Hiyerarşik bağın iddianamede kanıtlandığı belirtildi, bu bağlamda Ankara Cumhuriyet Başsavcılığı’nda ifade veren gizli tanık “Ü5W1G8K6L3” ve “M7U3H9F8C4” ifadelerinde silahlı suç örgütü içerisinde hiyerarşinin bulunduğuna ilişkin bilgiler aktardı.

SİYASİ VE YARGISAL AYAĞI

Gizli tanık M7U3H9F8C4’ün Ankara Cumhuriyet Başsavcılığı’nda alınan ifadesinde Erkan Doğan’ın dövülmesi, alıkonulması olayında, Adnan Kaplan’ın örgütün siyasi ve yargısal bağlantılarını yürütüp Bora Kaplan’ın serbest kalmasını sağladığını iddia etti.

İddianamede telefon konuşmaları, bazı mekanlara çökülmesi olaylarında yaşananlar, örgüt bağlantıları, iş yerlerine el konulması, zorla çek imzalatılması “kafaya tabanca dayamalar” gibi onlarca olay anlatılıyor. İddianamenin son sayfasında, Bora Kaplan’ın kazançları bilirkişi tarafından incelendiği belirtildi ve bu konuda yapılan işlem şöyle anlatıldı:

“Bilirkişi raporuyla suçlardan elde edilen gelir olduğu tespit edilen 4 milyon 520 bin lira kazancın müsaderesine karar verilmesi kamu adına iddia ve talep olunur.”

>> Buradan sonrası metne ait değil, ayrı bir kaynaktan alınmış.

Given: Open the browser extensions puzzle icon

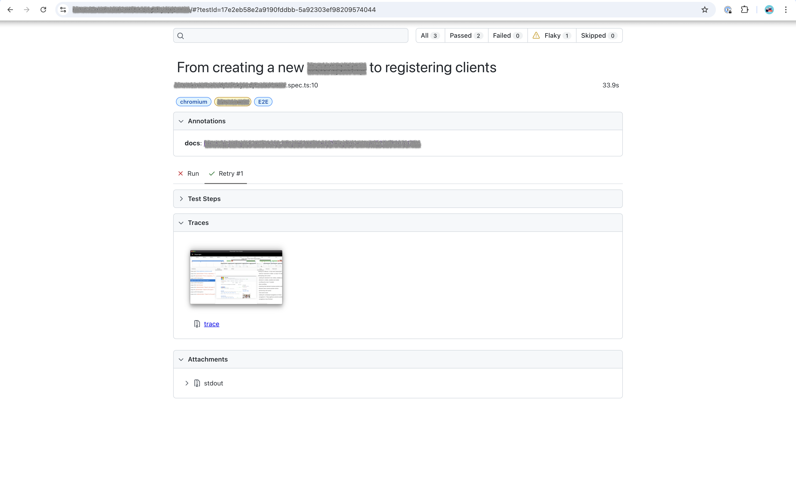Looking at the screenshot, I should pos(744,10).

Cumhuriyet Savcısı Mustafa Kaya, Bora Kaplan için ikişer kez müebbet ile 169 yıl 6 ay hapis cezası istedi. 61 sanıklı dava Ankara 32. Ağır Ceza Mahkemesi’nde görülecek. Bu dava çok konuşulacak. Çünkü, işin içinde eski bir bakanın akrabası, bazı kamu görevlilerinin de adının geçme olasılığının yüksek olduğu belirtiliyor.